Выбрать главу

Самоуправление, подчинявшееся совету старейшин, отвечало за функционирование всего гетто, включая распределение работ, раздачу еды, медицинскую помощь, детские блоки и погребение усопших. Там же составлялись списки депортируемых на восток, именно поэтому, по мнению Ярки, было так важно завести знакомство в самоуправлении, желательно с кем-нибудь влиятельным, чтобы он оградил нас от отправки на восток.

«Завести знакомство» в Яркином словаре значило с кем-то спать, «влиятельным» был тот, кто мог раздобыть еду или вещи, с которыми можно было дальше торговать, а «торговать» означало давать взятку или спекулировать.

Несмотря на то, что мы в Терезине все были в одной лодке, никакого равенства там не было. Нас разделяли язык, вера, воспитание и возраст. Высокопоставленные члены самоуправления получали больший паек и жили вместе со своими семьями в выделенных для них комнатах. Право на увеличенный паек имели и работающие на тяжелых работах и дети. Соответственно меньше еды получали старики, которые не могли работать. Если их не отправляли эшелонами на восток, они были обречены на попрошайничество, и без чужой поддержки медленно умирали от голода. Хорошая работа означала не только возможность увеличенного пайка, но и обеспечивала некоторую незаменимость. Тем, кто выполнял важную работу, скорее всего, не грозила отправка на восток.

Мне хватило пары месяцев, чтобы убедиться, что в гетто никто не может быть уверен в завтрашнем дне: даже члены так называемой Ghettowache, еврейской полиции, которых отличали от остальных фуражки с черным козырьком и белая повязка не рукаве (они обеспечивали порядок в гетто, а ночью разносили повестки), даже совет старейшин и даже сам председатель совета старейшин Якоб Эдельштейн и его семья.

Работа в швейном цехе не спасала меня от угрозы эшелонов. Для починки униформ не требуется какого-то специального мастерства, ведь обращаться с ниткой и иголкой умеет каждая женщина. В Терезин приезжали все новые и новые люди, так что часто по ночам в женских и мужских бараках зажигался свет, и на пороге появлялся мужчина из Ghettowache и раздавал повестки на эшелоны, которые должны были увезти их дальше на восток.

Сначала я безрассудно мечтала тоже получить такую полоску бумаги, чтобы воссоединиться со своей семьей, но Ярка сказала, что, хотя все поезда идут на восток, конечные пункты у них разные.

— Все равно тебе не найти там своих, — сказала она, подстригая мои длинные волосы, чтобы удобнее было вычесывать вшей. — Лучше уже оставаться здесь, где все знакомо, чем рваться в неизвестность.

Она помолчала немного, а потом добавила:

— Зачем члены самоуправления пытаются избавить свои семьи от отправки на восток, если жить там лучше?

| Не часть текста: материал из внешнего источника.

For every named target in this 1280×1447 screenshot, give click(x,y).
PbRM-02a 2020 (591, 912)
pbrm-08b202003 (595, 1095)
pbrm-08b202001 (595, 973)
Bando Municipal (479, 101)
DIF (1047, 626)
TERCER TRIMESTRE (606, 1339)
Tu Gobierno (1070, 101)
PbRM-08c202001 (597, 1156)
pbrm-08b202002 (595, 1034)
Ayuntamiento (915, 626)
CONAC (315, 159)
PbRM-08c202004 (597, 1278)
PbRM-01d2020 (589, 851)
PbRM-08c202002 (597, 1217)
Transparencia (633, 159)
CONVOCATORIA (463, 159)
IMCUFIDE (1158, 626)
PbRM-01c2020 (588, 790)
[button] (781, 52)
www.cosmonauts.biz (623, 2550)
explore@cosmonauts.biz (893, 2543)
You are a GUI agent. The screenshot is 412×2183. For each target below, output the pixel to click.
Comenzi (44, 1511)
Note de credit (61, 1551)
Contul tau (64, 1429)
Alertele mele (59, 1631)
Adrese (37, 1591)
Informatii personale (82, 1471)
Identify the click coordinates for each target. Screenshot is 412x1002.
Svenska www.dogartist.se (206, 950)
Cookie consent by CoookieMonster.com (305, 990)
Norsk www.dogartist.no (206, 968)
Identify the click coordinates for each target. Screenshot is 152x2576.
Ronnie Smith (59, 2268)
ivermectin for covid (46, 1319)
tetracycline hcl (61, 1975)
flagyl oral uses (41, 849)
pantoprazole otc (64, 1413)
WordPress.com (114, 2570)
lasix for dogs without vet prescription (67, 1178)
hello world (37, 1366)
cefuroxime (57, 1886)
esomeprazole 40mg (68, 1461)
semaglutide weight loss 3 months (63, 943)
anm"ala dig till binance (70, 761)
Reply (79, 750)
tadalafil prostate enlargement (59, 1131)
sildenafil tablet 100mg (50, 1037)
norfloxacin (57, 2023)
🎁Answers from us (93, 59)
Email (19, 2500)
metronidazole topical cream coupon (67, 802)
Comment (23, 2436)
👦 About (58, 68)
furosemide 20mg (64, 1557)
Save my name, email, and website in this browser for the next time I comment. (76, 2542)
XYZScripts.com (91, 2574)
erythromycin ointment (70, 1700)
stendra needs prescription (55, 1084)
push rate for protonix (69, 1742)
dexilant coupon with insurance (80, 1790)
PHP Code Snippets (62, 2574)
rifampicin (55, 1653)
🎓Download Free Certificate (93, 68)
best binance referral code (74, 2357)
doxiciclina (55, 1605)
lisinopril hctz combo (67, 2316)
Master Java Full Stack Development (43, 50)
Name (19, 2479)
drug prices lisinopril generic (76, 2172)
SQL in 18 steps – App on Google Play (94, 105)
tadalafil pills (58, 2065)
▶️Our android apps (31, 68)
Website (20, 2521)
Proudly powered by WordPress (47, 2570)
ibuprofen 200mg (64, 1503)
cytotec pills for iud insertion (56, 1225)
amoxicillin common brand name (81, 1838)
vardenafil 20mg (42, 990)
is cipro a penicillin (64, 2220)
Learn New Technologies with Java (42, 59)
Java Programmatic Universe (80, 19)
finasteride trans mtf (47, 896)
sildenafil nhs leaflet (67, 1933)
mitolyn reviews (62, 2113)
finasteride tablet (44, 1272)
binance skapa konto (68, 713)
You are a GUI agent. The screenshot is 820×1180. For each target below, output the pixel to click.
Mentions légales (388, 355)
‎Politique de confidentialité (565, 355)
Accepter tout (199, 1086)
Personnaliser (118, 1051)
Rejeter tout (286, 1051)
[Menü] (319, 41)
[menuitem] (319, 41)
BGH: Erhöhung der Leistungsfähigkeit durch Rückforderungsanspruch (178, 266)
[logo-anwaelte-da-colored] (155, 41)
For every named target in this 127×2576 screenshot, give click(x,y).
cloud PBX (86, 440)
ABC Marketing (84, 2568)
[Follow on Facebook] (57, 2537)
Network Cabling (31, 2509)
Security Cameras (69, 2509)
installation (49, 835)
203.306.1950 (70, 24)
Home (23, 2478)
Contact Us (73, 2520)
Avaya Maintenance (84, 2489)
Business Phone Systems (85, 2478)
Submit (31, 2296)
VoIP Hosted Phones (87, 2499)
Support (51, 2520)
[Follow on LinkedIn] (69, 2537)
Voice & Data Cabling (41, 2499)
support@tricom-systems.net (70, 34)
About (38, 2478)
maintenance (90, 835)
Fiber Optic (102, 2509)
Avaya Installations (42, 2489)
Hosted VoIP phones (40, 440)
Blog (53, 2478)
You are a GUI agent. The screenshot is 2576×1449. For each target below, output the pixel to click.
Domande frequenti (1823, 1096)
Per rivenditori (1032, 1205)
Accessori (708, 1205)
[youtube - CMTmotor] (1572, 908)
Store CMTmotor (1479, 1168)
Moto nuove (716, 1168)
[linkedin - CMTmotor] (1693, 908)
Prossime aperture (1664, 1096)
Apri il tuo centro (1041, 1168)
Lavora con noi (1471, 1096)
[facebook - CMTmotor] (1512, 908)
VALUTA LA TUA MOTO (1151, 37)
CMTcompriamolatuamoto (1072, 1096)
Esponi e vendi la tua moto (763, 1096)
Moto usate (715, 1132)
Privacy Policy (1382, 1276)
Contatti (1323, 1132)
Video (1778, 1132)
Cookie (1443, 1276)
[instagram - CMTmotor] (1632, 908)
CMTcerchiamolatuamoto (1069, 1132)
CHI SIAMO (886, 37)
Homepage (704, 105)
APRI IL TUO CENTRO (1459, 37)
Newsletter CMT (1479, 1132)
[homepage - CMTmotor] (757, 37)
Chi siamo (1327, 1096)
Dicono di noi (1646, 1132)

Дружба с Яркой стала для меня очень важной. Женщины из нашего барака были дружелюбными, но большую часть свободного времени они старались посвящать своим родным. Навещали детей в детском блоке, стирали белье мужьям и добывали еду. На Ярку они смотрели свысока и за спиной у нее шушукались, что она девушка свободных нравов, но, когда им нужна была помощь, сами первыми бежали к ней. Ярка умела раздобыть еду, башмаки и лекарство, иногда ей даже удавалось вычеркнуть человека из списков на очередной эшелон. Женщины расплачивались с ней, чем могли, и только еще больше о ней сплетничали.

— Нужно заводить правильные знакомства, — отвечала Ярка, когда я ее спрашивала, как ей это удается. — Я же говорила, найди себе тут кого-нибудь.

Я бы и рада была «кого-нибудь» найти, как советовала Ярка, хотя бы для того, чтобы иметь родственную душу, но это было совсем не просто. Целыми днями я с другими женщинами корпела над починкой униформ, свободные минутки проводила в очередях за едой, а вечера — в бараке. К тому же я уже понимала, что Ярка имеет в виду кого-нибудь влиятельного, кто мог бы нас обезопасить.

В сентябре и октябре эшелоны из Терезина шли один за другим, но потом депортация людей на восток приостановилась. По скудной информации, которую приносили в гетто вновь прибывшие, можно было судить, что у немцев на восточном фронте не все так гладко, так что мы начали надеяться, что больше отправок не будет. Что немцы получат на орехи, война закончится и мы из этого проклятого Терезина все-таки однажды вернемся домой. Однако в январе стали ходить слухи, что на восток собираются отправить новые тысячи людей. Свет в нашем бараке снова зажигался по ночам, член еврейской полиции снова зачитывал список имен и в конце января прочел и мое.